UNHCR and the International Committee of the Red Cross (ICRC) have been trying to provide proper medical care but this is very difficult in the dusty border camps and volatile Baghdad. There is a refugee doctor in Al Waleed but he cannot cover all medical needs. The UNHCR team that visited last week delivered a month's supply of multivitamins for 120 children.
The UN refugee agency continues to receive reports from Baghdad of Palestinians who refuse to go for medical care because they are afraid for their safety. UNHCR knows of some people who refused to seek medical attention for fear of attacks and later died in their homes as a consequence.

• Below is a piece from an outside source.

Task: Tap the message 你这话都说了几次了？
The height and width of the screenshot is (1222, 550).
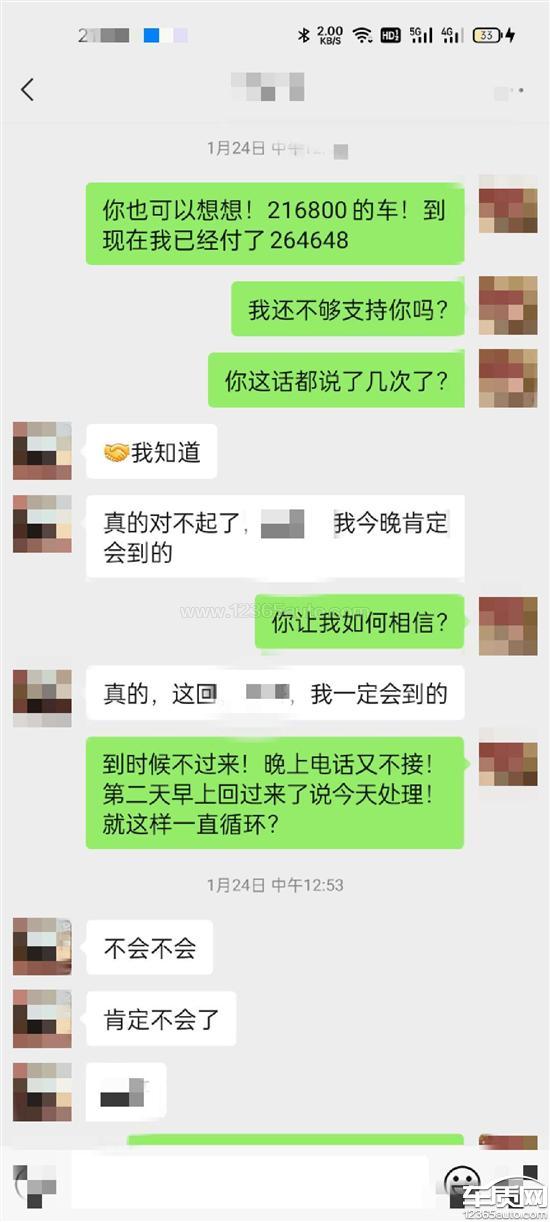Action: 336,380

A humanitarian solution is urgently needed for the remaining Palestinians - 1,450 of whom are living in dire conditions at Al Waleed and Al Tanf camp, and up to 13,000 still living in Baghdad from an original population of 34,000 in 2003. Those remaining in Iraq have no access to another country, and no communities to flee to inside Iraq. In the meantime, they continue to be targeted.
UNHCR visited Al Tanf earlier this week and found conditions deteriorating there for the almost 400 displaced Palestinians amidst rising summer temperatures and no sign of a solution.
"This is the hell that we have read about it in holy books. We are dying slowly and feel the world has forgotten us. How long are we going to stay in this desert?," asked one camp resident, reflecting the falling morale in Al Tanf. "Is the world so small and unable to rescue 10,000 Palestinian refugees from the killing, torture and hell of Iraq and the prison of this camp?"
As in Al Waleed, camp residents are facing medical problems and shortages. Mona* suffers from kidney problems and had to be medically evacuated to Syria two weeks ago to receive urgent treatment. She was not allowed to take her to young daughters and had to leave them alone in the camp while she was away.
Mona's husband sent her, the two girls and an adult son to the border after the family was threatened in Baghdad last year, but he and their other son have not been able to reach Al Tanf. "It is hard enough to be living in the camp under these terrible conditions, but my 22-year-old son is also becoming rebellious ... he does not want me to speak to anyone or leave the tent," Mona added who's now back in the camp.
Life in the camp appears to be particularly hard on women. "In addition to everything else that we have to do, including feeding our children, teaching them and above all holding up patiently so that life goes on, our husbands are so stressed out and quite often they vent their anger on the women," said Nadia*.
Earlier this year, UNHCR and the United Nations Relief and Works Agency for Palestine Refugees in the Near East (UNRWA) set up five tented classrooms for the 122 children living in the camp and this has helped raise their morale. "The school was a great initiative but still our children have no future in this desert. They have no touch with the outside developed world," said one mother.